START EXERCISE INPUT

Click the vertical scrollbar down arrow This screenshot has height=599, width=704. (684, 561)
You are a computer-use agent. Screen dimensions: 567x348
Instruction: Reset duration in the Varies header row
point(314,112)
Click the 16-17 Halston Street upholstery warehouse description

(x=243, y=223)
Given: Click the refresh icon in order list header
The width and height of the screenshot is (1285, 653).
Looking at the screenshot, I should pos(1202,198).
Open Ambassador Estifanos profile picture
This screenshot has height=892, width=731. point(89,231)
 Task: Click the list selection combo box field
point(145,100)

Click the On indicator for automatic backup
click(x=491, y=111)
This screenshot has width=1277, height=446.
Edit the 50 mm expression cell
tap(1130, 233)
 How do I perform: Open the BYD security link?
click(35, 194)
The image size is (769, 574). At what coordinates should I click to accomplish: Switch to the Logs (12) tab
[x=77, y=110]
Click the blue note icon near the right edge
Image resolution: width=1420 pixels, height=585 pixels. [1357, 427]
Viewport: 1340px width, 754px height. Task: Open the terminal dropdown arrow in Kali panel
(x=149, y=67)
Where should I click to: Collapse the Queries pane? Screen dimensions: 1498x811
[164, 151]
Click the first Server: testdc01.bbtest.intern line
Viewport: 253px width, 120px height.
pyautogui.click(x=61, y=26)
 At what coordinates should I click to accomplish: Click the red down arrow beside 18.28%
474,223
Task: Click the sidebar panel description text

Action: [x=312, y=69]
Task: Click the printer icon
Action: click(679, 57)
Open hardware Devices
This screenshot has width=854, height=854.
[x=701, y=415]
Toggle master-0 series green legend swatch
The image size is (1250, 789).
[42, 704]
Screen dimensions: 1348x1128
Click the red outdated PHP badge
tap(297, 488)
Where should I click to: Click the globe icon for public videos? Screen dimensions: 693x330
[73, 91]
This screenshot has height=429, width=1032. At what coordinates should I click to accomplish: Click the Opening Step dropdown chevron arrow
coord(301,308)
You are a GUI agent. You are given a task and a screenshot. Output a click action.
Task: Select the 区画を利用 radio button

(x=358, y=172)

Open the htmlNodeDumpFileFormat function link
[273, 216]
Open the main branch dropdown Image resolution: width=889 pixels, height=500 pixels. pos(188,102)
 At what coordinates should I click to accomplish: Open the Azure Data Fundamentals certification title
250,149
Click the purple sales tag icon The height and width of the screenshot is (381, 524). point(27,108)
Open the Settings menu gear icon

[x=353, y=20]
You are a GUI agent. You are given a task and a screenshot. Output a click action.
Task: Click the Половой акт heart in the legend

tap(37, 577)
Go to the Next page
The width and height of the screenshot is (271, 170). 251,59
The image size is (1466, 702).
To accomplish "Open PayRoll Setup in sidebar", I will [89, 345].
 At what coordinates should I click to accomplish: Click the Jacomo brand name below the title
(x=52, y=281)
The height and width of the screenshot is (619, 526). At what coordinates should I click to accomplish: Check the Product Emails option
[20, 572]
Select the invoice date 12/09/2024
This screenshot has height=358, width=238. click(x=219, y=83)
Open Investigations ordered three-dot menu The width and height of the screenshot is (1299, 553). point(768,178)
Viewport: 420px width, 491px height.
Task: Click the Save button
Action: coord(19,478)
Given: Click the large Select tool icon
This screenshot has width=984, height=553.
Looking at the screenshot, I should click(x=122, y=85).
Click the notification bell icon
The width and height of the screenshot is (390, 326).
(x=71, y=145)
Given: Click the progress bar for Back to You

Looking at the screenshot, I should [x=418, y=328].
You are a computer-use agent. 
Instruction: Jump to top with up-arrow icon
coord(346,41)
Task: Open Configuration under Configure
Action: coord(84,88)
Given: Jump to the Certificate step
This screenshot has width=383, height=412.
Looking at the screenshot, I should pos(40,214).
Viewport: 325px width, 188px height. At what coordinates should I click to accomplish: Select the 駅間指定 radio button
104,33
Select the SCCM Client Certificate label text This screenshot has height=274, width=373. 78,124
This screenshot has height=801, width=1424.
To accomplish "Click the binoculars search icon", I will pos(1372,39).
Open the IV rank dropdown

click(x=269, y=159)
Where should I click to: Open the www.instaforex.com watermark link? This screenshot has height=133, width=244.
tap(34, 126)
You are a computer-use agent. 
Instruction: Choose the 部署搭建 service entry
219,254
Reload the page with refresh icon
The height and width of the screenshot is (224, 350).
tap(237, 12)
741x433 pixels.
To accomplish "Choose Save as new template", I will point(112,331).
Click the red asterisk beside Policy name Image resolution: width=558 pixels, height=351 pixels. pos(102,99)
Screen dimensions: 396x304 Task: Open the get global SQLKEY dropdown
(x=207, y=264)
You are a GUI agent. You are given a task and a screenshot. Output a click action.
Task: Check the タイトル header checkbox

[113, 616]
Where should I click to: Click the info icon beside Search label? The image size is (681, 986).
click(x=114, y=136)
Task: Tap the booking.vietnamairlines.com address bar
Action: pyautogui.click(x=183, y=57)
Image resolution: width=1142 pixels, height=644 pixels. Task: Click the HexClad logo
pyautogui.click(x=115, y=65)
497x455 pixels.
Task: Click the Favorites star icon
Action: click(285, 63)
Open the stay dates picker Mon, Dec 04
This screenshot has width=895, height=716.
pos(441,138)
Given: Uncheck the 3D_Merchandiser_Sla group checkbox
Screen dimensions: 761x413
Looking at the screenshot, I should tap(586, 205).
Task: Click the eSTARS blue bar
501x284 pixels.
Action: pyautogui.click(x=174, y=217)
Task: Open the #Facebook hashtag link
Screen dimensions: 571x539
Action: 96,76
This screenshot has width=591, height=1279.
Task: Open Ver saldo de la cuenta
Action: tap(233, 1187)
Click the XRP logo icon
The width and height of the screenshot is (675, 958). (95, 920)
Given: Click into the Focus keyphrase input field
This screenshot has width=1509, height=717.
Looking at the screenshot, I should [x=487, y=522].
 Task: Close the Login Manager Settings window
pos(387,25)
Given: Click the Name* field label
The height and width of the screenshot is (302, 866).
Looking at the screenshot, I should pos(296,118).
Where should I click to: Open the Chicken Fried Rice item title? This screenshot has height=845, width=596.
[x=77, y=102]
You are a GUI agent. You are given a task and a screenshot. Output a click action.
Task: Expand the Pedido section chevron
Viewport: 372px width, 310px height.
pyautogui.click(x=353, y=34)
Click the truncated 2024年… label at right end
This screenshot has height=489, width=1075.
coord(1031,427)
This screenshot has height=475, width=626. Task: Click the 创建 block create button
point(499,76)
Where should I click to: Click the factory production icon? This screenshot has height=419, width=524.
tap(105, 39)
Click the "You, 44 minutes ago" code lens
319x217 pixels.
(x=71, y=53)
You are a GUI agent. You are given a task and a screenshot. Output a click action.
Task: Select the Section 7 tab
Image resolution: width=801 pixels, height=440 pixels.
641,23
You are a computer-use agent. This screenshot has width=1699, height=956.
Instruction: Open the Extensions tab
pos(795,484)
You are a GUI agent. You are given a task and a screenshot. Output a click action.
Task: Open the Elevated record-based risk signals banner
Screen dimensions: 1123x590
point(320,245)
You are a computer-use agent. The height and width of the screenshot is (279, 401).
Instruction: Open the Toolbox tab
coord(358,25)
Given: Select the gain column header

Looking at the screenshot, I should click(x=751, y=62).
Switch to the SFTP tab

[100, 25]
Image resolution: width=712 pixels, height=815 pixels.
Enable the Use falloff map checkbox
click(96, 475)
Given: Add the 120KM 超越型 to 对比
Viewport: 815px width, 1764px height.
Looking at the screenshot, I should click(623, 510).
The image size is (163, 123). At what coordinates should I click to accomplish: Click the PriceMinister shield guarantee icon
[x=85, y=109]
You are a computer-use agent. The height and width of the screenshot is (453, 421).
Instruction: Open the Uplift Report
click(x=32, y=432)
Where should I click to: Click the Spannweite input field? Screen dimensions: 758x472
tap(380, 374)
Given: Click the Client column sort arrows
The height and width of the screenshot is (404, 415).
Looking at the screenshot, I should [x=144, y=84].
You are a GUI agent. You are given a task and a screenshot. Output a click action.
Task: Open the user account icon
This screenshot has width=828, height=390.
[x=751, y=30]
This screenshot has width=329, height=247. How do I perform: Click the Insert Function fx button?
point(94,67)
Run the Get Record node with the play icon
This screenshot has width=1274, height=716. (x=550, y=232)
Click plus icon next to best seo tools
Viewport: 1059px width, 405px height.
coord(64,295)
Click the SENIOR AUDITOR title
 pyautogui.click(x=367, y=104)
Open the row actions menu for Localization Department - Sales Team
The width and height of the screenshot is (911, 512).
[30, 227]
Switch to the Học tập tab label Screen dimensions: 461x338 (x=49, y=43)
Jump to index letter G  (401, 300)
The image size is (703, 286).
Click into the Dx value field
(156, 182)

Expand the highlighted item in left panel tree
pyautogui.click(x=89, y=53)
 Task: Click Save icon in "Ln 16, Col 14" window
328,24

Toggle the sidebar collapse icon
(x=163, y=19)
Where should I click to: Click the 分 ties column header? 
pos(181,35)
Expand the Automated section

END EXERCISE INPUT

• **EXERCISE**
Reproduce exactly the line that contains "This screenshot has width=329, height=247." together with each line after it to the end of the entries; include no other lines.

• **WRITTEN ANSWER**
This screenshot has width=329, height=247. How do I perform: Click the Insert Function fx button?
point(94,67)
Run the Get Record node with the play icon
This screenshot has width=1274, height=716. (x=550, y=232)
Click plus icon next to best seo tools
Viewport: 1059px width, 405px height.
coord(64,295)
Click the SENIOR AUDITOR title
 pyautogui.click(x=367, y=104)
Open the row actions menu for Localization Department - Sales Team
The width and height of the screenshot is (911, 512).
[30, 227]
Switch to the Học tập tab label Screen dimensions: 461x338 (x=49, y=43)
Jump to index letter G  (401, 300)
The image size is (703, 286).
Click into the Dx value field
(156, 182)

Expand the highlighted item in left panel tree
pyautogui.click(x=89, y=53)
 Task: Click Save icon in "Ln 16, Col 14" window
328,24

Toggle the sidebar collapse icon
(x=163, y=19)
Where should I click to: Click the 分 ties column header? 
pos(181,35)
Expand the Automated section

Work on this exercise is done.